■ **EXERCISE OBJECTIVE**:
Range to reproduce from the entries below: the line with "Task: Click the search live events field", the line with "Given: Click the camera icon in the 240p row", and every line in between. Give them exactly and give nothing else.

[ENTRIES SUPPLIED Boundary: Start]

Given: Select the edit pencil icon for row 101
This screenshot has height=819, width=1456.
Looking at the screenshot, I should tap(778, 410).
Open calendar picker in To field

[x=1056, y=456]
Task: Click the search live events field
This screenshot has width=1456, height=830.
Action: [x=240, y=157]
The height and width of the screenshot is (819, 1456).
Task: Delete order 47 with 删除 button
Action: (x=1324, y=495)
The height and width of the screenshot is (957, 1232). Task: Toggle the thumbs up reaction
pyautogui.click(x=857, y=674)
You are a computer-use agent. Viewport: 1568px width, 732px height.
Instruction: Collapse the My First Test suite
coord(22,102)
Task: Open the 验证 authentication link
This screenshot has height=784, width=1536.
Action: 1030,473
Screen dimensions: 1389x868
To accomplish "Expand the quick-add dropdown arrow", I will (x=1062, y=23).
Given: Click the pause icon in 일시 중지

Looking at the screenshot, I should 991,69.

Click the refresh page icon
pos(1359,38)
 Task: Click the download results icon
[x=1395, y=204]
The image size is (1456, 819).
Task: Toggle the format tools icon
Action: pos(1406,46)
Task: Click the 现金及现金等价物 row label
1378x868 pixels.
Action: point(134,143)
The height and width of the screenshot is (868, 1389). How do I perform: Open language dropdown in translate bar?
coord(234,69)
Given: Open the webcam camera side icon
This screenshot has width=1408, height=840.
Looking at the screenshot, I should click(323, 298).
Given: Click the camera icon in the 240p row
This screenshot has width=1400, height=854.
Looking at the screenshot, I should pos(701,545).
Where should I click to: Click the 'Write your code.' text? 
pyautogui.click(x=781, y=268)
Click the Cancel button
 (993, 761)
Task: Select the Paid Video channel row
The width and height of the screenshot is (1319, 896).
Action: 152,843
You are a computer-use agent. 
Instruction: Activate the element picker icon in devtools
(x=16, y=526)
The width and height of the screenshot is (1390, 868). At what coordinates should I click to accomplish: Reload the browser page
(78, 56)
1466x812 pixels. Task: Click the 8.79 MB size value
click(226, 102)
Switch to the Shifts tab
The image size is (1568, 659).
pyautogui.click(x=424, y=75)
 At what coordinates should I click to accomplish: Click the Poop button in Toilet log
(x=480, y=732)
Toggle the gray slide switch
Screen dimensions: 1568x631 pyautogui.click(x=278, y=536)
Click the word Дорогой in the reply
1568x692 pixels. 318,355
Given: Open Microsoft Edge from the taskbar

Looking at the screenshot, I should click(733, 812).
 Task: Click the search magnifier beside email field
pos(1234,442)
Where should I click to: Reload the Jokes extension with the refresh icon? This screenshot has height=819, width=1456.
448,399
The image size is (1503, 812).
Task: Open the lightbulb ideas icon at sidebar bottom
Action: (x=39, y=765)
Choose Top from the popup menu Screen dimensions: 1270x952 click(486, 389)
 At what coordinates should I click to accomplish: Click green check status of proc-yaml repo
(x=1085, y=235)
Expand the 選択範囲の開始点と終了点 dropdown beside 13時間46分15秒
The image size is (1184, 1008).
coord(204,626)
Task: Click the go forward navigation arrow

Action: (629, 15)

[ENTRIES SUPPLIED Boundary: End]

■ **WORKED SOLUTION**:
Task: Click the search live events field
This screenshot has width=1456, height=830.
Action: [x=240, y=157]
The height and width of the screenshot is (819, 1456).
Task: Delete order 47 with 删除 button
Action: (x=1324, y=495)
The height and width of the screenshot is (957, 1232). Task: Toggle the thumbs up reaction
pyautogui.click(x=857, y=674)
You are a computer-use agent. Viewport: 1568px width, 732px height.
Instruction: Collapse the My First Test suite
coord(22,102)
Task: Open the 验证 authentication link
This screenshot has height=784, width=1536.
Action: 1030,473
Screen dimensions: 1389x868
To accomplish "Expand the quick-add dropdown arrow", I will (x=1062, y=23).
Given: Click the pause icon in 일시 중지

Looking at the screenshot, I should 991,69.

Click the refresh page icon
pos(1359,38)
 Task: Click the download results icon
[x=1395, y=204]
The image size is (1456, 819).
Task: Toggle the format tools icon
Action: pos(1406,46)
Task: Click the 现金及现金等价物 row label
1378x868 pixels.
Action: point(134,143)
The height and width of the screenshot is (868, 1389). How do I perform: Open language dropdown in translate bar?
coord(234,69)
Given: Open the webcam camera side icon
This screenshot has width=1408, height=840.
Looking at the screenshot, I should click(323, 298).
Given: Click the camera icon in the 240p row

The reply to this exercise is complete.